──────── RECORDED DATA ────────
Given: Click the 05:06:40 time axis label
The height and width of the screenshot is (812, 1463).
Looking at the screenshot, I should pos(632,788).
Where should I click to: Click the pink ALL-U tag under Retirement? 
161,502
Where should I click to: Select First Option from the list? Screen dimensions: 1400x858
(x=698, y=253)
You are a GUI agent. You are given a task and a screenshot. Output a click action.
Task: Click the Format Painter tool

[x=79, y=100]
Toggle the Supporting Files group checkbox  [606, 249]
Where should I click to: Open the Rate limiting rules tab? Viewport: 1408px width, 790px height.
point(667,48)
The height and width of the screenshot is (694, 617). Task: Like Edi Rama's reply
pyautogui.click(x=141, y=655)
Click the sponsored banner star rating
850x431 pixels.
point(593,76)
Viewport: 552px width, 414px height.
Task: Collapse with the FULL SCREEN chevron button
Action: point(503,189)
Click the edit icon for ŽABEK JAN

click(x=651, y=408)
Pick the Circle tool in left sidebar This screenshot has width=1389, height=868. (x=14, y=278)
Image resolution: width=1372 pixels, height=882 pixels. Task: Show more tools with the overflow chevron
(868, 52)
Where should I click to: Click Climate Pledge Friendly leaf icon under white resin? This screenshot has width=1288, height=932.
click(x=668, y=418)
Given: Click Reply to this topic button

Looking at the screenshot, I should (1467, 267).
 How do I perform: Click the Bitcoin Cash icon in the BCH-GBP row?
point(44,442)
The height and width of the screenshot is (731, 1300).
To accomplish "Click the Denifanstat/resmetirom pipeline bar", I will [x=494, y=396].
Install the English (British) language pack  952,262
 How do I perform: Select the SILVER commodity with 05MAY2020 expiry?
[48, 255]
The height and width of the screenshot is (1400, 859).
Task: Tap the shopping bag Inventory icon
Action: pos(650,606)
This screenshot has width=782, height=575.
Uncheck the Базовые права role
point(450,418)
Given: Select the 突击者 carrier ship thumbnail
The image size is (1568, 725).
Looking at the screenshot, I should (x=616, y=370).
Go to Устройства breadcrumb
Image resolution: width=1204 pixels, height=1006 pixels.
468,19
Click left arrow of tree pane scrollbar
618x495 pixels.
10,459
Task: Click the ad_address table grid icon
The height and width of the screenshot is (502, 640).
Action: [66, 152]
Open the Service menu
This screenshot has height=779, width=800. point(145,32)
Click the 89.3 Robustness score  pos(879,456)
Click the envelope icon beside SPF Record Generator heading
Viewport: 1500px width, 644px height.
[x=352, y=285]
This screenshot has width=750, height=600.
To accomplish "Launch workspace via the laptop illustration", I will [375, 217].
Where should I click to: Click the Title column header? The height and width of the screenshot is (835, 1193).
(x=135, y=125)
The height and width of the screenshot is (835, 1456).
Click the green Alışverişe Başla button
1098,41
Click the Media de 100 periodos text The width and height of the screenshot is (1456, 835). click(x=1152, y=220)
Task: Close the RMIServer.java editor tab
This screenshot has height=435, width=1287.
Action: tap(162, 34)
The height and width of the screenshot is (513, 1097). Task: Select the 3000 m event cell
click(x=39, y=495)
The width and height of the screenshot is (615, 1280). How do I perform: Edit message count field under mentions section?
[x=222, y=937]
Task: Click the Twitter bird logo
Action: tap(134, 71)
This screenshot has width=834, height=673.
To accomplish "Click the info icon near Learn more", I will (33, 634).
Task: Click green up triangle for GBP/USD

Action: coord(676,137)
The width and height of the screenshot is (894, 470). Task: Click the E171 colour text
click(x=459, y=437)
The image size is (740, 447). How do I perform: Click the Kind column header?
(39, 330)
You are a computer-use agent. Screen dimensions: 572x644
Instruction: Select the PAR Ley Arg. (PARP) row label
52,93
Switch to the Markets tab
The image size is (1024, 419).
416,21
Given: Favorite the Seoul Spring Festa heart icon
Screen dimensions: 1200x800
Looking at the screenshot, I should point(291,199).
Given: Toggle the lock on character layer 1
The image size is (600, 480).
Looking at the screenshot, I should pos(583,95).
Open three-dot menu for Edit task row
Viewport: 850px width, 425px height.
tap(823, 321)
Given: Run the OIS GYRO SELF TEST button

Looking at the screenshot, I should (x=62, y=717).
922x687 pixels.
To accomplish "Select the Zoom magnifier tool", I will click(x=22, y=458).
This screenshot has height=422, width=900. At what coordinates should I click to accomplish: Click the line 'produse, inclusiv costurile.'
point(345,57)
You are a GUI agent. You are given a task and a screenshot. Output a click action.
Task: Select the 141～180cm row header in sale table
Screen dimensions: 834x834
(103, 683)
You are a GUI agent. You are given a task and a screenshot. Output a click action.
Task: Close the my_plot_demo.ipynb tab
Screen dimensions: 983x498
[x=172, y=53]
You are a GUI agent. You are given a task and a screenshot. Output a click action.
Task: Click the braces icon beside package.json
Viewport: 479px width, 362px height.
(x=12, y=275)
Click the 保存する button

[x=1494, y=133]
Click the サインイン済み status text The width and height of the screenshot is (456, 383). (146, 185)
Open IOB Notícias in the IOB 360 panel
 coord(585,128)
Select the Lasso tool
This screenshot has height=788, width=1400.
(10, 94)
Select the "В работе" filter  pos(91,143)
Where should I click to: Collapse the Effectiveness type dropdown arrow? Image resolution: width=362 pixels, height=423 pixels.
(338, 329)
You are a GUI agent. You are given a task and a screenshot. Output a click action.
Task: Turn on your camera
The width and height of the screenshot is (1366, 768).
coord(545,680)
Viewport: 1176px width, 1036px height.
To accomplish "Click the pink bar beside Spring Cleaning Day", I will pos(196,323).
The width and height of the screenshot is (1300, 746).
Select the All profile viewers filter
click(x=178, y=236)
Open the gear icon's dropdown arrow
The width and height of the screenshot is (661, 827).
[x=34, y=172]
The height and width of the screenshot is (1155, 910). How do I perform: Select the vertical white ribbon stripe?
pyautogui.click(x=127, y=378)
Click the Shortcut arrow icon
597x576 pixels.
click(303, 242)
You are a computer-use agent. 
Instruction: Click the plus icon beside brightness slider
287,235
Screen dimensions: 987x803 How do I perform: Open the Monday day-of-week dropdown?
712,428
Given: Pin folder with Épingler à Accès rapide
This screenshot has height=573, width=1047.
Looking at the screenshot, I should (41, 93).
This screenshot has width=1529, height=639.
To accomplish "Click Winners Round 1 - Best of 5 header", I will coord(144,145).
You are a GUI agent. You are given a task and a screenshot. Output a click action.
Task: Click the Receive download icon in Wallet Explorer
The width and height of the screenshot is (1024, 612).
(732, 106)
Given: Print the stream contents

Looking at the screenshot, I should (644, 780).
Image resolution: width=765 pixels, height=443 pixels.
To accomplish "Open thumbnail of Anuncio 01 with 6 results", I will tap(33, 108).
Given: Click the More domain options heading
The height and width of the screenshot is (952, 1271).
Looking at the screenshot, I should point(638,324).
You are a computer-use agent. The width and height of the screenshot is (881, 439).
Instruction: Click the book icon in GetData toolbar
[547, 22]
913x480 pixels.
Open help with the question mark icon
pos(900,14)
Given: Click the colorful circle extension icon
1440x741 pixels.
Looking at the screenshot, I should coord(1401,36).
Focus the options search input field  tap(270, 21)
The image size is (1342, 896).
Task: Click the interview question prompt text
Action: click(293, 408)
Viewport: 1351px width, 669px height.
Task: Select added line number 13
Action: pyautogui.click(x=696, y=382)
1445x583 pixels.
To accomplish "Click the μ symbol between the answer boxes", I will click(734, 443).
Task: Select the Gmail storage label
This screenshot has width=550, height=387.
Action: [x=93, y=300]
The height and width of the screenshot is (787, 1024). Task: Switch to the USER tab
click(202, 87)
────────
From the first line through the last, repeat the entries exactly.

ANSWER SPACE:
Given: Click the 05:06:40 time axis label
The height and width of the screenshot is (812, 1463).
Looking at the screenshot, I should pos(632,788).
Where should I click to: Click the pink ALL-U tag under Retirement? 
161,502
Where should I click to: Select First Option from the list? Screen dimensions: 1400x858
(x=698, y=253)
You are a GUI agent. You are given a task and a screenshot. Output a click action.
Task: Click the Format Painter tool

[x=79, y=100]
Toggle the Supporting Files group checkbox  [606, 249]
Where should I click to: Open the Rate limiting rules tab? Viewport: 1408px width, 790px height.
point(667,48)
The height and width of the screenshot is (694, 617). Task: Like Edi Rama's reply
pyautogui.click(x=141, y=655)
Click the sponsored banner star rating
850x431 pixels.
point(593,76)
Viewport: 552px width, 414px height.
Task: Collapse with the FULL SCREEN chevron button
Action: point(503,189)
Click the edit icon for ŽABEK JAN

click(x=651, y=408)
Pick the Circle tool in left sidebar This screenshot has width=1389, height=868. (x=14, y=278)
Image resolution: width=1372 pixels, height=882 pixels. Task: Show more tools with the overflow chevron
(868, 52)
Where should I click to: Click Climate Pledge Friendly leaf icon under white resin? This screenshot has width=1288, height=932.
click(x=668, y=418)
Given: Click Reply to this topic button

Looking at the screenshot, I should (1467, 267).
 How do I perform: Click the Bitcoin Cash icon in the BCH-GBP row?
point(44,442)
The height and width of the screenshot is (731, 1300).
To accomplish "Click the Denifanstat/resmetirom pipeline bar", I will [x=494, y=396].
Install the English (British) language pack  952,262
 How do I perform: Select the SILVER commodity with 05MAY2020 expiry?
[48, 255]
The height and width of the screenshot is (1400, 859).
Task: Tap the shopping bag Inventory icon
Action: pos(650,606)
This screenshot has width=782, height=575.
Uncheck the Базовые права role
point(450,418)
Given: Select the 突击者 carrier ship thumbnail
The image size is (1568, 725).
Looking at the screenshot, I should (x=616, y=370).
Go to Устройства breadcrumb
Image resolution: width=1204 pixels, height=1006 pixels.
468,19
Click left arrow of tree pane scrollbar
618x495 pixels.
10,459
Task: Click the ad_address table grid icon
The height and width of the screenshot is (502, 640).
Action: [66, 152]
Open the Service menu
This screenshot has height=779, width=800. point(145,32)
Click the 89.3 Robustness score  pos(879,456)
Click the envelope icon beside SPF Record Generator heading
Viewport: 1500px width, 644px height.
[x=352, y=285]
This screenshot has width=750, height=600.
To accomplish "Launch workspace via the laptop illustration", I will [375, 217].
Where should I click to: Click the Title column header? The height and width of the screenshot is (835, 1193).
(x=135, y=125)
The height and width of the screenshot is (835, 1456).
Click the green Alışverişe Başla button
1098,41
Click the Media de 100 periodos text The width and height of the screenshot is (1456, 835). click(x=1152, y=220)
Task: Close the RMIServer.java editor tab
This screenshot has height=435, width=1287.
Action: tap(162, 34)
The height and width of the screenshot is (513, 1097). Task: Select the 3000 m event cell
click(x=39, y=495)
The width and height of the screenshot is (615, 1280). How do I perform: Edit message count field under mentions section?
[x=222, y=937]
Task: Click the Twitter bird logo
Action: tap(134, 71)
This screenshot has width=834, height=673.
To accomplish "Click the info icon near Learn more", I will (33, 634).
Task: Click green up triangle for GBP/USD

Action: coord(676,137)
The width and height of the screenshot is (894, 470). Task: Click the E171 colour text
click(x=459, y=437)
The image size is (740, 447). How do I perform: Click the Kind column header?
(39, 330)
You are a computer-use agent. Screen dimensions: 572x644
Instruction: Select the PAR Ley Arg. (PARP) row label
52,93
Switch to the Markets tab
The image size is (1024, 419).
416,21
Given: Favorite the Seoul Spring Festa heart icon
Screen dimensions: 1200x800
Looking at the screenshot, I should point(291,199).
Given: Toggle the lock on character layer 1
The image size is (600, 480).
Looking at the screenshot, I should pos(583,95).
Open three-dot menu for Edit task row
Viewport: 850px width, 425px height.
tap(823, 321)
Given: Run the OIS GYRO SELF TEST button

Looking at the screenshot, I should (x=62, y=717).
922x687 pixels.
To accomplish "Select the Zoom magnifier tool", I will click(x=22, y=458).
This screenshot has height=422, width=900. At what coordinates should I click to accomplish: Click the line 'produse, inclusiv costurile.'
point(345,57)
You are a GUI agent. You are given a task and a screenshot. Output a click action.
Task: Select the 141～180cm row header in sale table
Screen dimensions: 834x834
(103, 683)
You are a GUI agent. You are given a task and a screenshot. Output a click action.
Task: Close the my_plot_demo.ipynb tab
Screen dimensions: 983x498
[x=172, y=53]
You are a GUI agent. You are given a task and a screenshot. Output a click action.
Task: Click the braces icon beside package.json
Viewport: 479px width, 362px height.
(x=12, y=275)
Click the 保存する button

[x=1494, y=133]
Click the サインイン済み status text The width and height of the screenshot is (456, 383). (146, 185)
Open IOB Notícias in the IOB 360 panel
 coord(585,128)
Select the Lasso tool
This screenshot has height=788, width=1400.
(10, 94)
Select the "В работе" filter  pos(91,143)
Where should I click to: Collapse the Effectiveness type dropdown arrow? Image resolution: width=362 pixels, height=423 pixels.
(338, 329)
You are a GUI agent. You are given a task and a screenshot. Output a click action.
Task: Turn on your camera
The width and height of the screenshot is (1366, 768).
coord(545,680)
Viewport: 1176px width, 1036px height.
To accomplish "Click the pink bar beside Spring Cleaning Day", I will pos(196,323).
The width and height of the screenshot is (1300, 746).
Select the All profile viewers filter
click(x=178, y=236)
Open the gear icon's dropdown arrow
The width and height of the screenshot is (661, 827).
[x=34, y=172]
The height and width of the screenshot is (1155, 910). How do I perform: Select the vertical white ribbon stripe?
pyautogui.click(x=127, y=378)
Click the Shortcut arrow icon
597x576 pixels.
click(303, 242)
You are a computer-use agent. 
Instruction: Click the plus icon beside brightness slider
287,235
Screen dimensions: 987x803 How do I perform: Open the Monday day-of-week dropdown?
712,428
Given: Pin folder with Épingler à Accès rapide
This screenshot has height=573, width=1047.
Looking at the screenshot, I should (41, 93).
This screenshot has width=1529, height=639.
To accomplish "Click Winners Round 1 - Best of 5 header", I will coord(144,145).
You are a GUI agent. You are given a task and a screenshot. Output a click action.
Task: Click the Receive download icon in Wallet Explorer
The width and height of the screenshot is (1024, 612).
(732, 106)
Given: Print the stream contents

Looking at the screenshot, I should (644, 780).
Image resolution: width=765 pixels, height=443 pixels.
To accomplish "Open thumbnail of Anuncio 01 with 6 results", I will tap(33, 108).
Given: Click the More domain options heading
The height and width of the screenshot is (952, 1271).
Looking at the screenshot, I should point(638,324).
You are a computer-use agent. The width and height of the screenshot is (881, 439).
Instruction: Click the book icon in GetData toolbar
[547, 22]
913x480 pixels.
Open help with the question mark icon
pos(900,14)
Given: Click the colorful circle extension icon
1440x741 pixels.
Looking at the screenshot, I should coord(1401,36).
Focus the options search input field  tap(270, 21)
The image size is (1342, 896).
Task: Click the interview question prompt text
Action: click(293, 408)
Viewport: 1351px width, 669px height.
Task: Select added line number 13
Action: pyautogui.click(x=696, y=382)
1445x583 pixels.
To accomplish "Click the μ symbol between the answer boxes", I will click(734, 443).
Task: Select the Gmail storage label
This screenshot has width=550, height=387.
Action: [x=93, y=300]
The height and width of the screenshot is (787, 1024). Task: Switch to the USER tab
click(202, 87)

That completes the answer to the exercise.